§ **TEXTO FUENTE**
----

Todos los santos
Ap 7, 2-4.9.14; 1Jn 3, 1-3; Mt 5, 1-12
Queridos hermanos:
Decía Benedicto XVI, en este día del año 2007: “Nuestro corazón, atravesando los confines del tiempo y del espacio, se dilata a las dimensiones del cielo.”
Hoy
celebramos la solemnidad de aquellos discípulos, amigos de Cristo, hijos de
Dios, que han concluido su peregrinación terrena y su purificación. Ellos
vienen de la gran tribulación; en ellos ha sido restaurada la imagen de Dios.
Han alcanzado ya la patria celestial y aguardan, gloriosos, a que se complete
el número de los hijos de Dios y a la resurrección de la carne.
Conmemoramos
a la Iglesia triunfante, ante la cual no prevalecerán las puertas del infierno.

----

§ **DATOS REGISTRADOS**
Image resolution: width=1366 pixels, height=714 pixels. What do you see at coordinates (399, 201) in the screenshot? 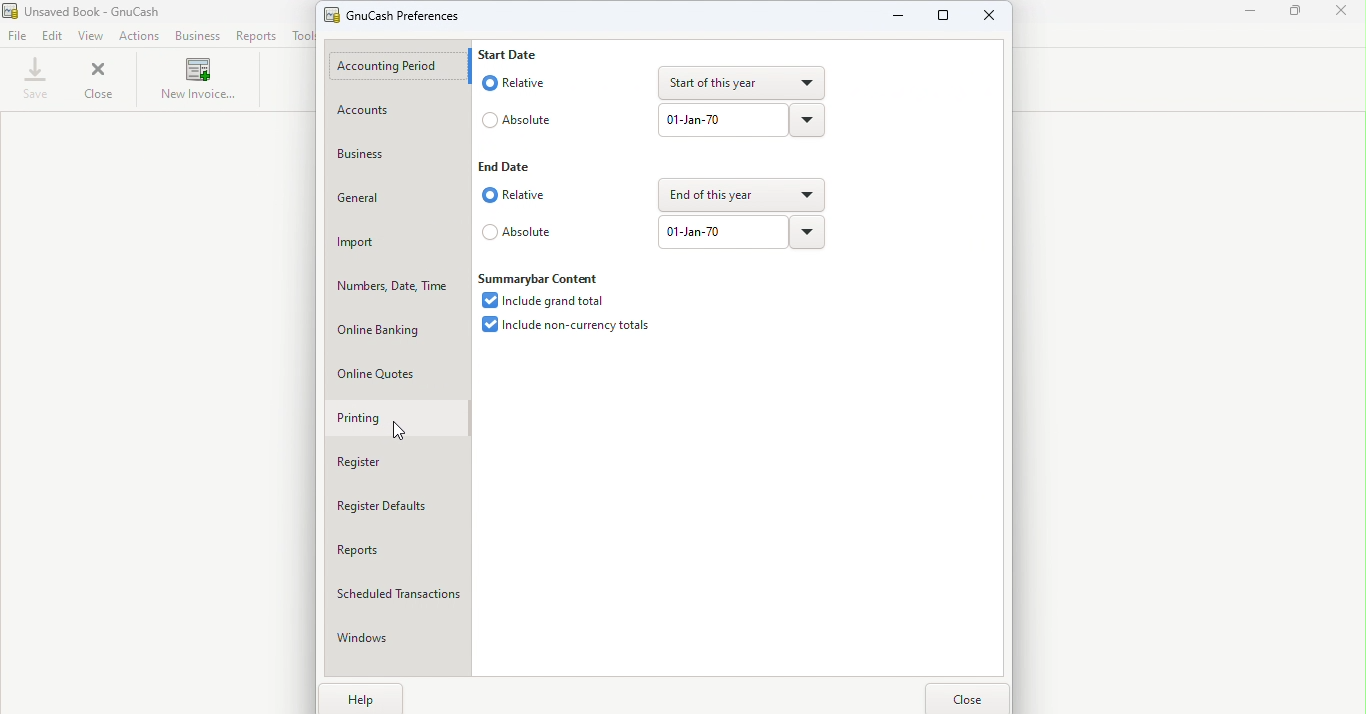
I see `General` at bounding box center [399, 201].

----

§ **TAREAS**
1 - Resume en dos oraciones el texto sobre Todos los Santos.
2 - Reproduce sin cambios el pasaje del texto sobre Todos los Santos que va desde “Han alcanzado ya” hasta “puertas del infierno.”.

§ **SOLUCIONES**
1 - El texto cita unas palabras que Benedicto XVI pronunció en este día del año 2007, según las cuales nuestro corazón se dilata a las dimensiones del cielo. Celebra a los discípulos de Cristo que han concluido su peregrinación terrena y su purificación y aguardan en la patria celestial la resurrección de la carne, y conmemora a la Iglesia triunfante.

2 -
Han alcanzado ya la patria celestial y aguardan, gloriosos, a que se complete
el número de los hijos de Dios y a la resurrección de la carne.
Conmemoramos
a la Iglesia triunfante, ante la cual no prevalecerán las puertas del infierno.